On July 30, 1945, the USS Indianapolis was torpedoed by a Japanese submarine and sank in a few minutes in shark-infested waters. Only 316 of the 1,196 men on board survived. However, the Indianapolis had already completed its major mission: the delivery of key components of the atomic bomb that will be dropped a week later in Hiroshima on Tinian Island in the South Pacific.
READ MORE: USS Indianapolis: Stories from survivors of the worst maritime disaster in US naval history
the Indianapolis made its delivery to Tinian Island on July 26, 1945. The mission was top secret and the ship’s crew were unaware of its cargo. After leaving Tinian, the Indianapolis sailed to U.S. Army Pacific Headquarters in Guam and was ordered to meet the battleship USS Idaho in the Leyte Gulf in the Philippines to prepare for the invasion of Japan.
Shortly after midnight on July 30, midway between Guam and Leyte Gulf, a Japanese submarine blew up the Indianapolis, setting off an explosion that split the ship and sank it in about 12 minutes, with around 300 men trapped inside. Another 900 went into the water, where many died from drowning, shark attacks, dehydration or blast injuries. Help did not arrive until four days later, on August 2, when an anti-submarine plane on routine patrol ran into the men and called for help by radio.
On August 6, 1945, the United States dropped an atomic bomb on Hiroshima, Japan, claiming nearly 130,000 lives and destroying more than 60% of the city. On August 9, a second atomic bomb was dropped on Nagasaki, where the casualties were estimated at over 66,000 people. Meanwhile, the US government has remained silent on Indianapolis tragedy until August 15 to ensure the news would be overshadowed by President Harry Truman’s announcement of Japan’s surrender.

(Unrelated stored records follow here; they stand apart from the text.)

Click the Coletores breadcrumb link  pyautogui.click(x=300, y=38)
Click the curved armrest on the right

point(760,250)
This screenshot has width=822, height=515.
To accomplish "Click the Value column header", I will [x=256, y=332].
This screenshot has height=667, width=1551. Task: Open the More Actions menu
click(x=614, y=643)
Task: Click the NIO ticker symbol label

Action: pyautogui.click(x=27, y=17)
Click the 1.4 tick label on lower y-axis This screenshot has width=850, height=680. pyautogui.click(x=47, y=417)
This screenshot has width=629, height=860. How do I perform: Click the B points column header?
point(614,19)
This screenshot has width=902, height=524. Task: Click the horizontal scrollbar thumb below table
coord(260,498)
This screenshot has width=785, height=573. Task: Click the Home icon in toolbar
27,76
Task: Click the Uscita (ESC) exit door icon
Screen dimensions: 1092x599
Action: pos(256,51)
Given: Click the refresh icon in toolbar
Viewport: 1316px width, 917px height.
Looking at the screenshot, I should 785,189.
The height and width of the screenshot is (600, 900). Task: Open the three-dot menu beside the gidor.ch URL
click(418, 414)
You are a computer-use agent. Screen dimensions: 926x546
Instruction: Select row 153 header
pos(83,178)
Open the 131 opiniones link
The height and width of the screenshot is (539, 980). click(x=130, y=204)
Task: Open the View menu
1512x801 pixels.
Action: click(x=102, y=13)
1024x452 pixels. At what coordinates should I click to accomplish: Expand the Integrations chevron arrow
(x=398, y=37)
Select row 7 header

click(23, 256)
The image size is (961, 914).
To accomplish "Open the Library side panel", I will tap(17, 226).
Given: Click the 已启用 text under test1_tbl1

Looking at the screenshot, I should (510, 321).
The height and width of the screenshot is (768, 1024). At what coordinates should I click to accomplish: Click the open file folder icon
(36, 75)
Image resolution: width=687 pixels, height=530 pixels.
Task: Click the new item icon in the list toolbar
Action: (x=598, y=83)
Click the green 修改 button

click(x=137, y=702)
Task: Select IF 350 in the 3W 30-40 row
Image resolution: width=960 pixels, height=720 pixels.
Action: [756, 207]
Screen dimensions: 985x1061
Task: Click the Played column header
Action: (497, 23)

In the aftermath of the events involving the Indianapolis, the ship’s captain, Captain Charles McVay, was court martialed in November 1945 for failing to follow a zigzag course that would have helped the ship escape enemy submarines in the area. McVay, the only Navy captain to stand trial for losing a ship in the war, committed suicide in 1968. Many of his surviving crew members believed the military had made him a scapegoat. In 2000, 55 years after the Indianapolis came down, Congress deleted McVay’s name.